Downe, if you have been on another planet for a few years and do not know, is the alter ego of Mark Trevorrow, who is seen on Good News Week occasionally, singing love duets with Paul McDermott.

In Million Sellers, he sings duets and medleys with Pastel Vespa, a colourful and dizzy Brazilian-Italian club singer whom he met when she jumped ship from an Italian cruise liner cabaret act. Her op-art moo-moos rival even Bob's lime green seersucker suit. The two are accompanied by musical director, John Thorn, who plays up a storm.

Bob's guest, Pastel Vespa, is a vapid try-hard cabaret singer who could have been a loser of the Eurovision Song Contest. She is a good foil for Bob.  Despite Pastel's perky presence and songstress persona, she is no competition for Bob's rapid fire gags and ridiculous crooning style derived from every act ever seen on an RSL club stage.

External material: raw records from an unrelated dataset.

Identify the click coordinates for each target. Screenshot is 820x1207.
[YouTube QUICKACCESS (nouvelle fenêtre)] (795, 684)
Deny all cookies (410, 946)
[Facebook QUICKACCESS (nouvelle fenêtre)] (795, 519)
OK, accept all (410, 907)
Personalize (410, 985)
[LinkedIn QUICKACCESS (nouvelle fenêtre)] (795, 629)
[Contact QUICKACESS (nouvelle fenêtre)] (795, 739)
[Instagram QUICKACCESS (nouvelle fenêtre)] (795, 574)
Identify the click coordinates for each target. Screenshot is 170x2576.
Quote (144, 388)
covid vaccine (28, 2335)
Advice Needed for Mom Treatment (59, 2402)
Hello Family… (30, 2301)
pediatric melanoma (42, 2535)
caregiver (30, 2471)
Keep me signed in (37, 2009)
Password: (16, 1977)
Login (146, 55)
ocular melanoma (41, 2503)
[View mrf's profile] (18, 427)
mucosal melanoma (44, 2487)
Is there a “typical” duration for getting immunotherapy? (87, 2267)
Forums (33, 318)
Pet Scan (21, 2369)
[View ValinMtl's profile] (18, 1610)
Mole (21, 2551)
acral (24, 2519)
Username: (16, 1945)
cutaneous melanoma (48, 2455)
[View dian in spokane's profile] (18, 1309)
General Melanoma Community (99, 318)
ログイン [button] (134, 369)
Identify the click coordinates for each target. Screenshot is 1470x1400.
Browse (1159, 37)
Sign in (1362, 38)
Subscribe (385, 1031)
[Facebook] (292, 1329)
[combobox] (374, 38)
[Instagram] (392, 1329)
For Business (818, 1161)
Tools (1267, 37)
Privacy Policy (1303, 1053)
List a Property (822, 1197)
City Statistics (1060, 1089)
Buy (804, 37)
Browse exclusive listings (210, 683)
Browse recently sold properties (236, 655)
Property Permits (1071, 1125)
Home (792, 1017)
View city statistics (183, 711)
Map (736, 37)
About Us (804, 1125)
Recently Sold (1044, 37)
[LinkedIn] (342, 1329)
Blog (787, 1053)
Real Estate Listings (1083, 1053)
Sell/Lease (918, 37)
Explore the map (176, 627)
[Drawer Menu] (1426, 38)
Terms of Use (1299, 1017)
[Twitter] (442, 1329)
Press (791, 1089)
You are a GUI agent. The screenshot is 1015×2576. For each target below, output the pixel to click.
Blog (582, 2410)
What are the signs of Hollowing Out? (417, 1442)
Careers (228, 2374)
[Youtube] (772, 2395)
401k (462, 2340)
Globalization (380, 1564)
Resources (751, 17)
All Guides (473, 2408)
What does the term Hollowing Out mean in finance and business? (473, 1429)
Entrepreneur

The humour is both camp and parochial. Bob thinks he is world class but his stardom is local: he has toured the North Coast of NSW. He is the master of kitsch and the king of suburbia. His material is perversely Australian. He refers to Bernard King, Vesta Nasi Goreng, the CWA, Knox City and chops for dinner.

Bob has an ego the size of the universe and a personality as loud as his sunshine yellow crimplene suit. He encapsulates the vacuous vanity and petty jealousy of the B-grade celebrity and never recognises his "nobody" status. Every line, joke or song is accompanied by a flurry of Channel Nine Dancers' choreography, with twirls grapevines and skips.

The song list is a litany of hits: Gypsies, Tramps and Thieves, Sunshine of My Life, Do it to Me One More Time, Windmills of My Mind, Summer Wine. It's a great singalong with the flavour of Peter Allen, Trini Lopez, Don Lane, Sonny and Cher and Denise and Ernie.